Is your board helping or hindering growth?

Wadds Inc. supports creative agencies with company direction and differentiated propositions. In the first of this three-part series, we look at how a wrongly structured board or no board at all, can be a real barrier to growth.

SMEs pushing for growth sometimes scale without the proper processes in place, which can result in dysfunction across the organisation. A board is often established without the appropriate structure and make-up. This is where formal training and the input of a non-executive director can be hugely valuable.

When board decision-making revolves around operations and immediate concerns rather than purpose, values and strategy, the focus is skewed, and talent isn’t used effectively. It’s a trap that creative consultancies can easily fall into.

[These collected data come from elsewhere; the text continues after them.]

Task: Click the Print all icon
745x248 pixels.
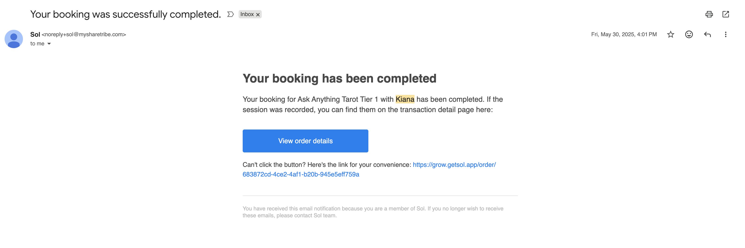Action: 709,14
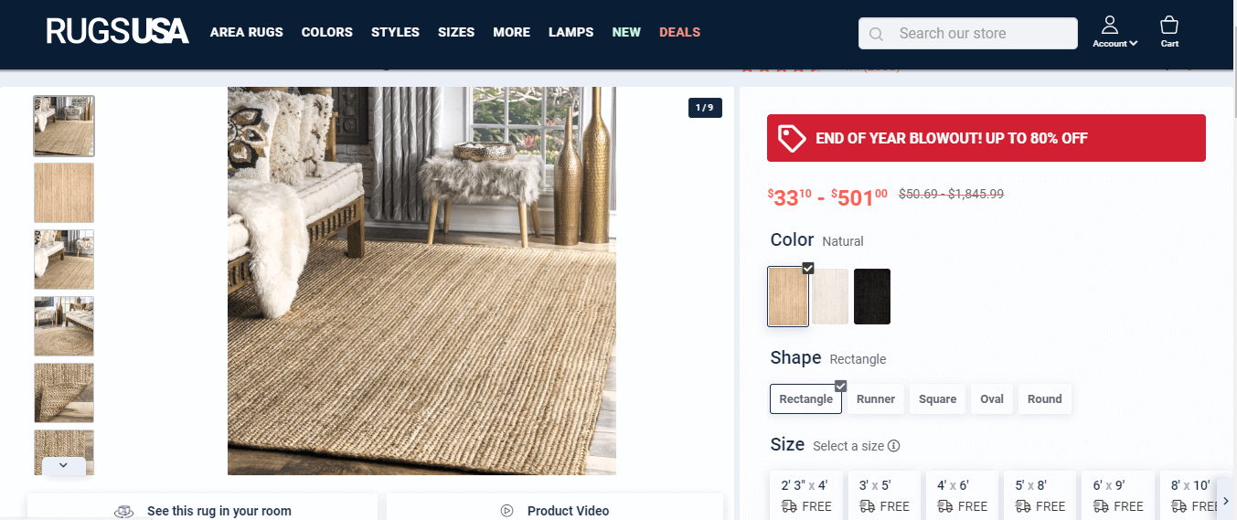Choose the Round shape option
This screenshot has width=1237, height=520.
1045,399
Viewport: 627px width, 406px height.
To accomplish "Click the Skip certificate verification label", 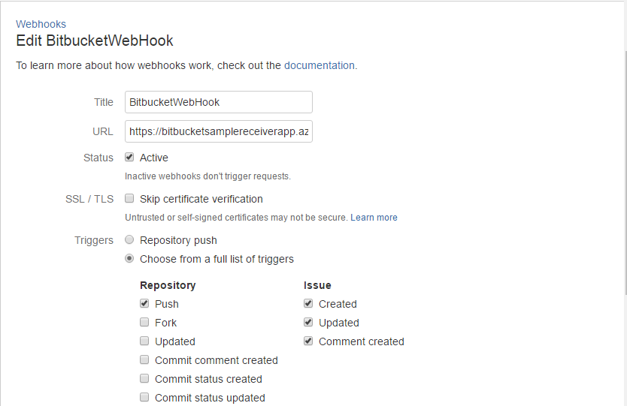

But it is also one that can be easily fixed by introducing more robust governance.

 

Board vs management

Ultimately, the board's role is to consider long-term sustainability through value creation and resource utilisation, and to ensure regulatory and legal compliance.

The chair and non-executive director provide external focus, with the internal perspective provided by the managing director (or CEO), finance director and any executive directors reporting to the MD.

Implementing policies, strategies and business plans should be delegated to management, with board monitoring progress.

 

Get the balance right

The makeup of the board is more important than you think. Get the balance wrong and it can be dominated by one personality or group think. Conflict-averse ‘yes men’ (or less often women) or a lack of debate can see the wrong decisions agreed.

Lasting damage can be caused by:

-       Poor decision-making due to inadequate information

-       Infrequent reviews of finance arrangements

-       Weak or no evaluation of board members and decisions taken

-       A lack of focus on succession, R&D and business development

-       Not listening to any standing committees where these are in place

 

If you’re on a board, it’s your ethical and legal responsibility to avoid these issues and whistleblow where any serious governance breaches are suspected.

As Helen Kenny, the Chief Operating Officer at Manifest Group says, having a non-executive director involved can be revolutionary:

“Introducing non-executive directors to our regional and global leadership boards has been utterly transformative.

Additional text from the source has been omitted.